Keeping each word and mark in place, write out the full listing once more.

_____

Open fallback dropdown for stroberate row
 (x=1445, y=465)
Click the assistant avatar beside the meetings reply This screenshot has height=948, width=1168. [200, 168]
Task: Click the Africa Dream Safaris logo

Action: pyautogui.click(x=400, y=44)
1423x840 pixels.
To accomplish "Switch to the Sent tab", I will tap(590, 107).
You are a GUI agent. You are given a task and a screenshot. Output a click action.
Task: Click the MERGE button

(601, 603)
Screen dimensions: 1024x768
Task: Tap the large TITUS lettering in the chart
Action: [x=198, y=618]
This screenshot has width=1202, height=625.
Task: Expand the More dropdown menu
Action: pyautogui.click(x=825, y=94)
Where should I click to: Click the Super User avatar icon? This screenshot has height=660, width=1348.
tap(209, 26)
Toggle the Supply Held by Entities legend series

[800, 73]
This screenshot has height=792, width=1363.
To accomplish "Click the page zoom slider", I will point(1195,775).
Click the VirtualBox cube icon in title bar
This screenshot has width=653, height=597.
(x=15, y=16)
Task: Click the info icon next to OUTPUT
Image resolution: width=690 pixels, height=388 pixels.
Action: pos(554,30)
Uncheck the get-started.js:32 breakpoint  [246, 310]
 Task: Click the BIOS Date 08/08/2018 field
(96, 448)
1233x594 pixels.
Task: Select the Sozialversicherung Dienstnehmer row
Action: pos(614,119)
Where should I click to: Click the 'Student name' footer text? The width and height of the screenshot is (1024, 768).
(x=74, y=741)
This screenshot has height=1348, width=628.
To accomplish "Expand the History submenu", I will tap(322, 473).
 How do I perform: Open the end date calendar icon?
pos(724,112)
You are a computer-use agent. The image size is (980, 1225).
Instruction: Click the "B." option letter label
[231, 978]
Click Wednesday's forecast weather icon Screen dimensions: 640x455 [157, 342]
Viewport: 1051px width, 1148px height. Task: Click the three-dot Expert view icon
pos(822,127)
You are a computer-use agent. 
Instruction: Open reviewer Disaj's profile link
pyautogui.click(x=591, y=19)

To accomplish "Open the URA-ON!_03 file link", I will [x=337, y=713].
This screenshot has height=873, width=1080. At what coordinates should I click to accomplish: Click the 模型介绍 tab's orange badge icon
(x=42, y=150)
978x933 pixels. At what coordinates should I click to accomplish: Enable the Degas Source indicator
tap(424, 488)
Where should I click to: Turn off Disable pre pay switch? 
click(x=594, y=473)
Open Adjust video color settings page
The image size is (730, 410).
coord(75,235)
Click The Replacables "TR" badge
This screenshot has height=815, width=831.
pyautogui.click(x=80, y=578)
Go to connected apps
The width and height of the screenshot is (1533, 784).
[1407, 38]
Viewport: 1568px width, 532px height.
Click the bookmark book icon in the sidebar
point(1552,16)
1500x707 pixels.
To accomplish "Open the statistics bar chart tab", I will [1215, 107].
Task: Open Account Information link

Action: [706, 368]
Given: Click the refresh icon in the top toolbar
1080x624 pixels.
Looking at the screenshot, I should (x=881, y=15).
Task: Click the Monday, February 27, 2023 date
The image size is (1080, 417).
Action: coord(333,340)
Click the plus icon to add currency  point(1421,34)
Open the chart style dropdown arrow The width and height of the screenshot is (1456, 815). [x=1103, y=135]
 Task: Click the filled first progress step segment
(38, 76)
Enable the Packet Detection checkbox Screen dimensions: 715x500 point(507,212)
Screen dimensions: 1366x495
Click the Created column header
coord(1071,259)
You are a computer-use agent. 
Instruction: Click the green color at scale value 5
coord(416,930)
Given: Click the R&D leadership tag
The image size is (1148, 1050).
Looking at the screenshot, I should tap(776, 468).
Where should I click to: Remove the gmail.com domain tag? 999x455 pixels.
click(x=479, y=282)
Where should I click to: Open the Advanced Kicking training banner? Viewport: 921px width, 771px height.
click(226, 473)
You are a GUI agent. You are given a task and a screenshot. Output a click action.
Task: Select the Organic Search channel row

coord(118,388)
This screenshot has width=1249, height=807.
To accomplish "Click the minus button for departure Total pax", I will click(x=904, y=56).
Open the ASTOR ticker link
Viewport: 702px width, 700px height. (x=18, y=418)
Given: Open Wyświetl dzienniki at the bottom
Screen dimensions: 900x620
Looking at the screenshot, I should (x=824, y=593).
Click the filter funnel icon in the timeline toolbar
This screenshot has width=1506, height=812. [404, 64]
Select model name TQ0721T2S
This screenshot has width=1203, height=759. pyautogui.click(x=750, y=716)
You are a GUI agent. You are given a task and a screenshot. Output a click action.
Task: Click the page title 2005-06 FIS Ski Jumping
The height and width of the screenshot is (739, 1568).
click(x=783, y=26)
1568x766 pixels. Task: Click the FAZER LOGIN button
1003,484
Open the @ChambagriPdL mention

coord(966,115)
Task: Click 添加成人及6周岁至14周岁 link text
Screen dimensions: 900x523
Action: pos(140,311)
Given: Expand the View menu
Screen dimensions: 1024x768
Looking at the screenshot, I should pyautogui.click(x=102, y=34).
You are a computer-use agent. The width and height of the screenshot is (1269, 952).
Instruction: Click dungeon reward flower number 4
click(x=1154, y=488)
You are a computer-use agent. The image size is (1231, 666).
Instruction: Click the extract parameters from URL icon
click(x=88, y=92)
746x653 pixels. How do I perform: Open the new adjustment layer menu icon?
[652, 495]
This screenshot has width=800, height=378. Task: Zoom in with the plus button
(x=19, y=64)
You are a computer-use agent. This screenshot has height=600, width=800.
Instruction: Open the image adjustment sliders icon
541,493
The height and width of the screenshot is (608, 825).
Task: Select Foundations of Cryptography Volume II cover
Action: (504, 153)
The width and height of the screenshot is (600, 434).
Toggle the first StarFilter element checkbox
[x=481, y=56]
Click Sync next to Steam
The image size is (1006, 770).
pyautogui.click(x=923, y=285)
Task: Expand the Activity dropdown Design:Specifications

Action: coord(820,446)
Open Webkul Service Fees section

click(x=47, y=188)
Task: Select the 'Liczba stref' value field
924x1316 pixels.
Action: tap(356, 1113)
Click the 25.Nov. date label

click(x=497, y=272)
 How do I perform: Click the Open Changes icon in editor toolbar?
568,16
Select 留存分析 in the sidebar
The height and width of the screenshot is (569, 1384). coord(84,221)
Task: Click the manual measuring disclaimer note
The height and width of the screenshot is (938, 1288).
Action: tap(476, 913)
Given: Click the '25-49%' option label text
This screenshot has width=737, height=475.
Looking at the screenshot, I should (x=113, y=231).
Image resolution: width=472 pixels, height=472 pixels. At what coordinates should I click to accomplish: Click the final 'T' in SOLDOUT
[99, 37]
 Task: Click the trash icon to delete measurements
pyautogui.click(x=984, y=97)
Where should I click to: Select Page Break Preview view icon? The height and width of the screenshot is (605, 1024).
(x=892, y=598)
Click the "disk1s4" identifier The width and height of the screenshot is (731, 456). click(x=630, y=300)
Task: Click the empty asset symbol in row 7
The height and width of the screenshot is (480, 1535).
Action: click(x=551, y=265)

_____

Output for this task =>
Open fallback dropdown for stroberate row
 (x=1445, y=465)
Click the assistant avatar beside the meetings reply This screenshot has height=948, width=1168. [200, 168]
Task: Click the Africa Dream Safaris logo

Action: pyautogui.click(x=400, y=44)
1423x840 pixels.
To accomplish "Switch to the Sent tab", I will tap(590, 107).
You are a GUI agent. You are given a task and a screenshot. Output a click action.
Task: Click the MERGE button

(601, 603)
Screen dimensions: 1024x768
Task: Tap the large TITUS lettering in the chart
Action: [x=198, y=618]
This screenshot has width=1202, height=625.
Task: Expand the More dropdown menu
Action: pyautogui.click(x=825, y=94)
Where should I click to: Click the Super User avatar icon? This screenshot has height=660, width=1348.
tap(209, 26)
Toggle the Supply Held by Entities legend series

[800, 73]
This screenshot has height=792, width=1363.
To accomplish "Click the page zoom slider", I will point(1195,775).
Click the VirtualBox cube icon in title bar
This screenshot has width=653, height=597.
(x=15, y=16)
Task: Click the info icon next to OUTPUT
Image resolution: width=690 pixels, height=388 pixels.
Action: pos(554,30)
Uncheck the get-started.js:32 breakpoint  [246, 310]
 Task: Click the BIOS Date 08/08/2018 field
(96, 448)
1233x594 pixels.
Task: Select the Sozialversicherung Dienstnehmer row
Action: pos(614,119)
Where should I click to: Click the 'Student name' footer text? The width and height of the screenshot is (1024, 768).
(x=74, y=741)
This screenshot has height=1348, width=628.
To accomplish "Expand the History submenu", I will tap(322, 473).
 How do I perform: Open the end date calendar icon?
pos(724,112)
You are a computer-use agent. The image size is (980, 1225).
Instruction: Click the "B." option letter label
[231, 978]
Click Wednesday's forecast weather icon Screen dimensions: 640x455 [157, 342]
Viewport: 1051px width, 1148px height. Task: Click the three-dot Expert view icon
pos(822,127)
You are a computer-use agent. 
Instruction: Open reviewer Disaj's profile link
pyautogui.click(x=591, y=19)

To accomplish "Open the URA-ON!_03 file link", I will [x=337, y=713].
This screenshot has height=873, width=1080. At what coordinates should I click to accomplish: Click the 模型介绍 tab's orange badge icon
(x=42, y=150)
978x933 pixels. At what coordinates should I click to accomplish: Enable the Degas Source indicator
tap(424, 488)
Where should I click to: Turn off Disable pre pay switch? 
click(x=594, y=473)
Open Adjust video color settings page
The image size is (730, 410).
coord(75,235)
Click The Replacables "TR" badge
This screenshot has height=815, width=831.
pyautogui.click(x=80, y=578)
Go to connected apps
The width and height of the screenshot is (1533, 784).
[1407, 38]
Viewport: 1568px width, 532px height.
Click the bookmark book icon in the sidebar
point(1552,16)
1500x707 pixels.
To accomplish "Open the statistics bar chart tab", I will [1215, 107].
Task: Open Account Information link

Action: [706, 368]
Given: Click the refresh icon in the top toolbar
1080x624 pixels.
Looking at the screenshot, I should (x=881, y=15).
Task: Click the Monday, February 27, 2023 date
The image size is (1080, 417).
Action: coord(333,340)
Click the plus icon to add currency  point(1421,34)
Open the chart style dropdown arrow The width and height of the screenshot is (1456, 815). [x=1103, y=135]
 Task: Click the filled first progress step segment
(38, 76)
Enable the Packet Detection checkbox Screen dimensions: 715x500 point(507,212)
Screen dimensions: 1366x495
Click the Created column header
coord(1071,259)
You are a computer-use agent. 
Instruction: Click the green color at scale value 5
coord(416,930)
Given: Click the R&D leadership tag
The image size is (1148, 1050).
Looking at the screenshot, I should tap(776, 468).
Where should I click to: Remove the gmail.com domain tag? 999x455 pixels.
click(x=479, y=282)
Where should I click to: Open the Advanced Kicking training banner? Viewport: 921px width, 771px height.
click(226, 473)
You are a GUI agent. You are given a task and a screenshot. Output a click action.
Task: Select the Organic Search channel row

coord(118,388)
This screenshot has width=1249, height=807.
To accomplish "Click the minus button for departure Total pax", I will click(x=904, y=56).
Open the ASTOR ticker link
Viewport: 702px width, 700px height. (x=18, y=418)
Given: Open Wyświetl dzienniki at the bottom
Screen dimensions: 900x620
Looking at the screenshot, I should (x=824, y=593).
Click the filter funnel icon in the timeline toolbar
This screenshot has width=1506, height=812. [404, 64]
Select model name TQ0721T2S
This screenshot has width=1203, height=759. pyautogui.click(x=750, y=716)
You are a GUI agent. You are given a task and a screenshot. Output a click action.
Task: Click the page title 2005-06 FIS Ski Jumping
The height and width of the screenshot is (739, 1568).
click(x=783, y=26)
1568x766 pixels. Task: Click the FAZER LOGIN button
1003,484
Open the @ChambagriPdL mention

coord(966,115)
Task: Click 添加成人及6周岁至14周岁 link text
Screen dimensions: 900x523
Action: pos(140,311)
Given: Expand the View menu
Screen dimensions: 1024x768
Looking at the screenshot, I should pyautogui.click(x=102, y=34).
You are a computer-use agent. The width and height of the screenshot is (1269, 952).
Instruction: Click dungeon reward flower number 4
click(x=1154, y=488)
You are a computer-use agent. The image size is (1231, 666).
Instruction: Click the extract parameters from URL icon
click(x=88, y=92)
746x653 pixels. How do I perform: Open the new adjustment layer menu icon?
[652, 495]
This screenshot has width=800, height=378. Task: Zoom in with the plus button
(x=19, y=64)
You are a computer-use agent. This screenshot has height=600, width=800.
Instruction: Open the image adjustment sliders icon
541,493
The height and width of the screenshot is (608, 825).
Task: Select Foundations of Cryptography Volume II cover
Action: (504, 153)
The width and height of the screenshot is (600, 434).
Toggle the first StarFilter element checkbox
[x=481, y=56]
Click Sync next to Steam
The image size is (1006, 770).
pyautogui.click(x=923, y=285)
Task: Expand the Activity dropdown Design:Specifications

Action: coord(820,446)
Open Webkul Service Fees section

click(x=47, y=188)
Task: Select the 'Liczba stref' value field
924x1316 pixels.
Action: tap(356, 1113)
Click the 25.Nov. date label

click(x=497, y=272)
 How do I perform: Click the Open Changes icon in editor toolbar?
568,16
Select 留存分析 in the sidebar
The height and width of the screenshot is (569, 1384). coord(84,221)
Task: Click the manual measuring disclaimer note
The height and width of the screenshot is (938, 1288).
Action: tap(476, 913)
Given: Click the '25-49%' option label text
This screenshot has width=737, height=475.
Looking at the screenshot, I should (x=113, y=231).
Image resolution: width=472 pixels, height=472 pixels. At what coordinates should I click to accomplish: Click the final 'T' in SOLDOUT
[99, 37]
 Task: Click the trash icon to delete measurements
pyautogui.click(x=984, y=97)
Where should I click to: Select Page Break Preview view icon? The height and width of the screenshot is (605, 1024).
(x=892, y=598)
Click the "disk1s4" identifier The width and height of the screenshot is (731, 456). click(x=630, y=300)
Task: Click the empty asset symbol in row 7
The height and width of the screenshot is (480, 1535).
Action: click(x=551, y=265)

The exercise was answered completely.